Il Covid-19 diventa malattia professionale

Recentemente la commissione Europea per la sicurezza e la salute sul lavoro, assieme agli sati membri hanno raggiunto un importante accordo sulla necessità di riconoscere quella del COVID-19 come una vera e propria malattia professionale sia nell’assistenza sanitaria, sociale e nell’assistenza domiciliare all’interno di un contesto pandemico in settori in cui si verifica un focolaio in attività con comprovato rischio di infezione.

L'impronta è la volontà è quella di riconoscere l’importante contributo offerto da lavoratori occupati nel settore sanitario e sociale, nonché dei lavoratori sottoposti a maggiore rischio di infezione.

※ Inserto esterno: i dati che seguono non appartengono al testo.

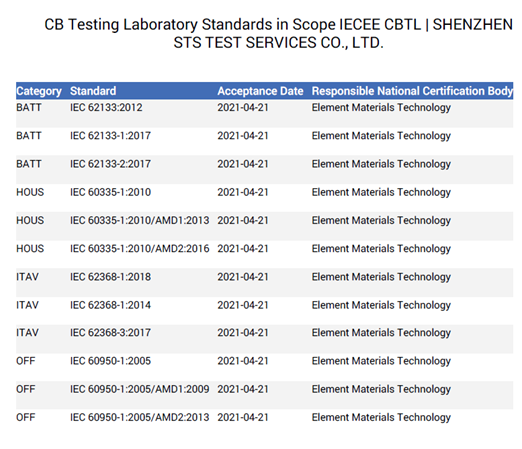This screenshot has height=449, width=522.
Task: Click the last OFF category cell
Action: point(26,417)
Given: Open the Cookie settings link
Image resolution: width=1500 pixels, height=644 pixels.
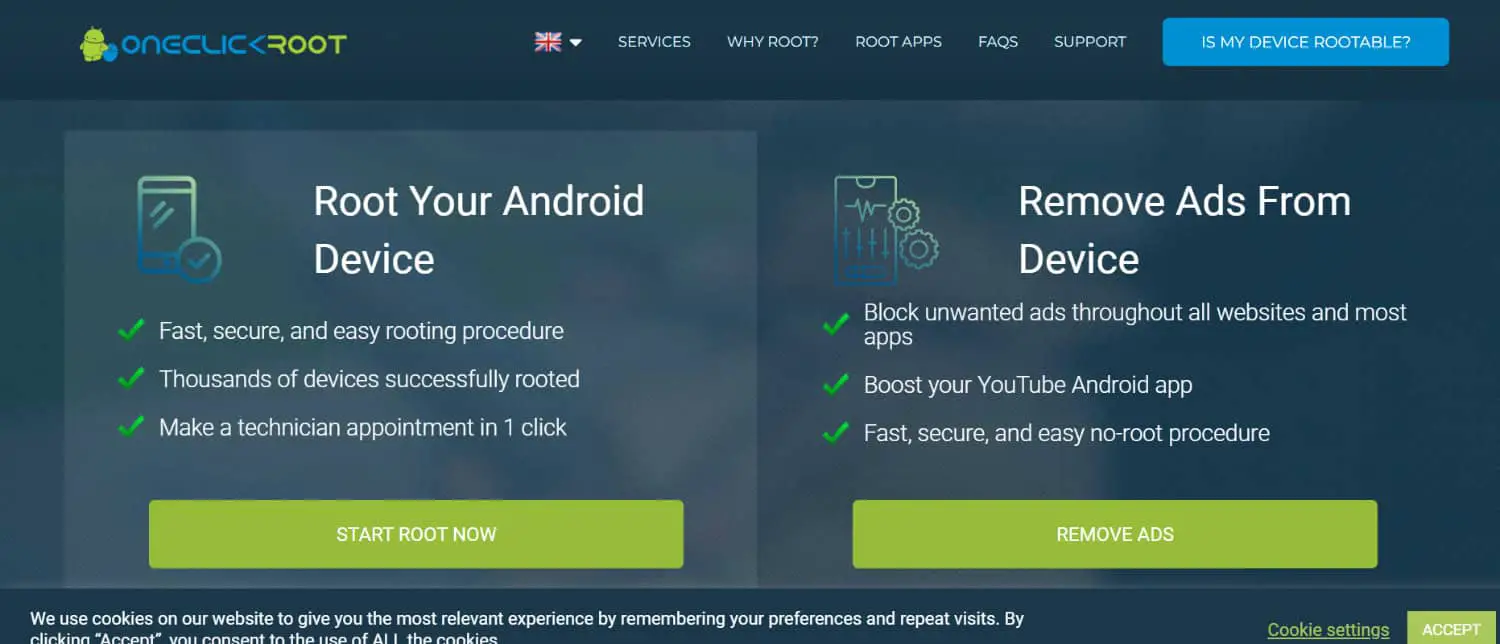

Dal sito della Commissione Europea:

“A seguito del parere dell'ACSH, la Commissione aggiornerà la raccomandazione elencando le malattie professionali e gli agenti che possono causarle, che la Commissione raccomanda agli Stati membri di riconoscere. L'obiettivo è che gli Stati membri adattino le loro legislazioni nazionali secondo la raccomandazione aggiornata. Se riconosciuta come malattia professionale in uno Stato membro, i lavoratori dei settori interessati, che hanno contratto il COVID-19 sul luogo di lavoro, possono acquisire diritti specifici secondo le norme nazionali, come il diritto all'indennizzo.”